Sim, estamos livres do cercadinho do Planalto, da humilhação cotidiana, dos ataques baixos do presidente da República às jornalistas mulheres. Mas, se quiser democracia de fato, o novo governo vai ter que aprender a se comunicar com a mídia do século 21, o que não parece ter sido o caso até agora.
Basta ver a maneira escolhida para dividir os veículos nas coletivas de Lula: grande imprensa de um lado e veículos digitais, curiosamente chamados de “independentes”, do outro. O primeiro grupo, claro, mais homogêneo, uma vez que, em boa parte deles, modelo empresarial e linha editorial coincidem.
Quanto à nova mídia, havia desde veículos com modelos sólidos de sustentabilidade e linha editorial independente – como a Agência Pública, o Intercept, a Repórter Brasil e Notibras, dentre outros – até sites, como , blogs e influencers alinhados ao governo, alguns privilegiados na hora de fazer perguntas. Uma lástima.
Por que separar os dois grupos? Com que critério? Seriam as respostas do presidente Lula diferentes se o perguntador é da TV Globo ou de outro veículo? Se a questão é a dificuldade de juntar todos no mesmo evento por que não utilizar o critério do formato – rádios e podcasts; audiovisual; imprensa de texto? Pelo menos tem sentido técnico já que gravar entrevistas para TV é diferente de falar com quem tem um bloquinho e um celular na mão. Quanto aos influencers, vamos concordar que é outra praia.
Era o que se fazia antes que a revolução tecnológica ameaçasse um dos maiores monopólios do país, as empresas de mídia, que no momento gozam de influência política maior do que merecem. Com estrutura jornalística cada vez menor, conseguem, no entanto, manter o Brasil como um dos casos mais significativos de concentração de mídia no mundo, como constatou mais uma vez o relatório da ONG Repórter Sem Fronteiras de 2022.
“O cenário midiático brasileiro é marcado por uma forte concentração privada, caracterizada por uma relação quase incestuosa entre os poderes político, econômico e religioso. Dez principais grupos econômicos, oriundos do mesmo número de famílias, dividem o mercado, sendo os cinco maiores: Globo, Bandeirantes, RBS, Record e Folha. O trabalho livre dos jornalistas é constantemente prejudicado, e a imprensa sofre forte interferência do governo.”
Não é muito difícil entender porque isso empobrece o debate democrático. Esse é um dos motivos, inclusive, para que fundações – e, felizmente, cada vez mais, leitores -, façam doações ao jornalismo independente. De fato.

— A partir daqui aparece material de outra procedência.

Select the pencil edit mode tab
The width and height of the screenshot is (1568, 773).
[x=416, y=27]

O governo poderia contribuir para mudar essa realidade, simplesmente fazendo a sua obrigação: oferecendo transparência nos dados públicos, disponibilizando com igualdade as informações, permitindo que os jornalistas que investigam com seriedade os temas de interesse público tenham acesso às autoridades. Isso chama respeito ao direito à informação, não é favor.

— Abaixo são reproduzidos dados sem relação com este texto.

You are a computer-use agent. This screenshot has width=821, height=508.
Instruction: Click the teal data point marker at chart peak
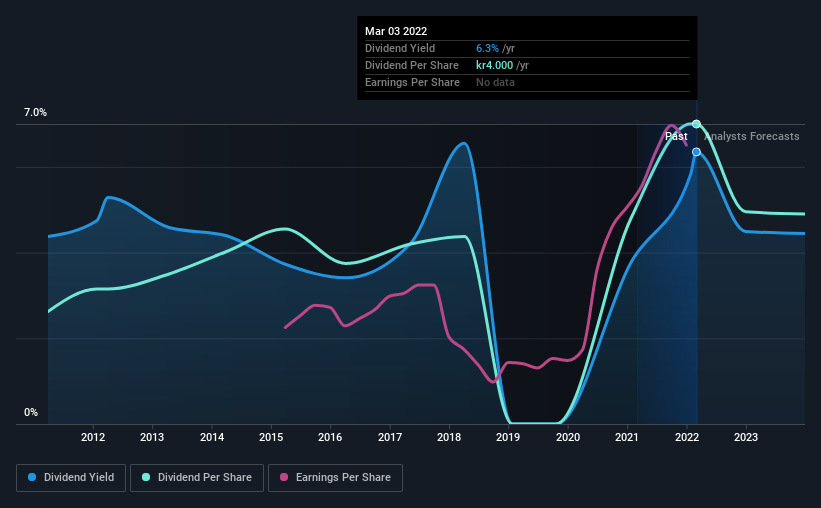click(696, 124)
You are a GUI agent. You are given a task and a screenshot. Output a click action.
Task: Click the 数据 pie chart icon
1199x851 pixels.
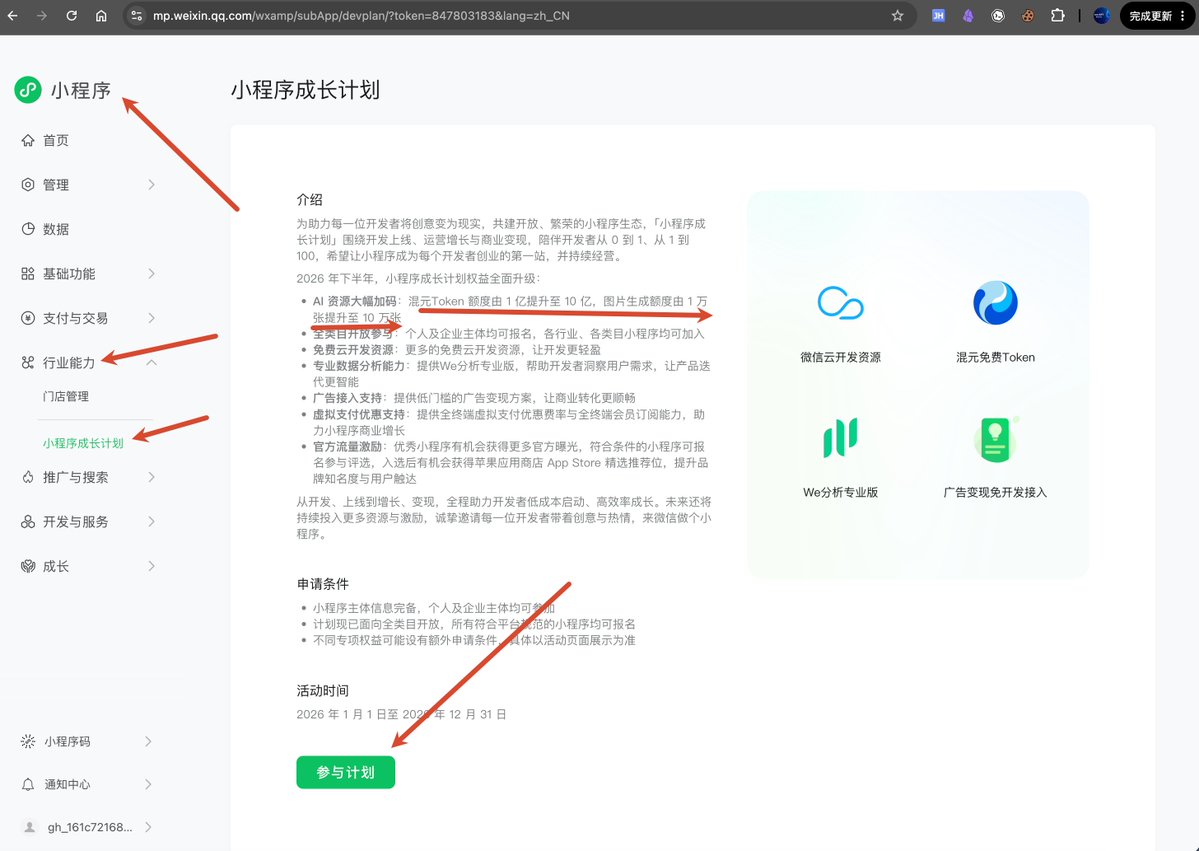pyautogui.click(x=28, y=229)
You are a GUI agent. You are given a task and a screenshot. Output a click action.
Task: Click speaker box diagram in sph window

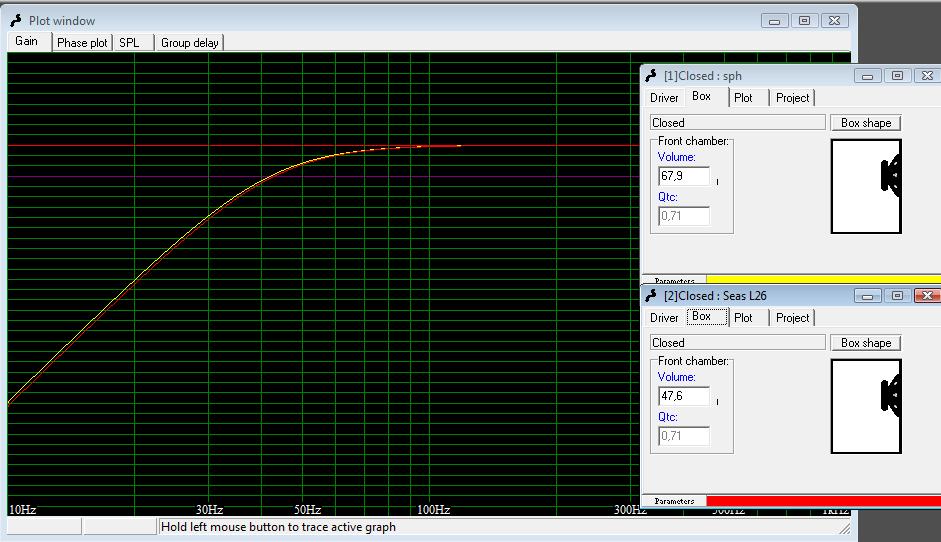866,186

Uma credibilidade conquistada à base de muito trabalho e seriedade por novos veículos independentes, muitos deles, como a própria Agência Pública, (abrimos um parêntesis aqui para fazer nossas essas palavras) fundados e dirigidos por jornalistas que sabem de que forma seu trabalho pode ser condicionado – das pautas às fontes – ou mesmo distorcido nas grandes redações. Não apenas pela linha editorial, mas pelas próprias condições de trabalho, que muitas vezes impedem uma apuração mais cuidadosa e aprofundada.
Nesta semana foi a caixa preta da pandemia de Covid no governo Bolsonaro. Os jornalistas da Pública obtiveram e analisaram mais de 800 páginas das atas de 233 reuniões organizadas pelo CCOP (Centro de Coordenação das Operações do Comitê da Crise da Covid-19) entre março de 2020 e setembro de 2021. Do incentivo ao “tratamento precoce” com remédios ineficazes ao abandono dos pacientes sem oxigênio em Manaus está tudo documentado. Com base nessas reportagens, membros da CPI vão pedir ao STF para reabrir algumas investigações. Se depender de provas, Jair Bolsonaro e sua equipe não escaparão de responder pelas milhares de mortes evitáveis durante a pandemia.
É isso que a Agência Pública (novo parêntesis para incluir Notibras) faz, é para isso que estamos aqui. Já passou da hora do governo Lula acordar para essa nova realidade. Romper o monopólio da comunicação é imperativo para todos os que acreditam na democracia.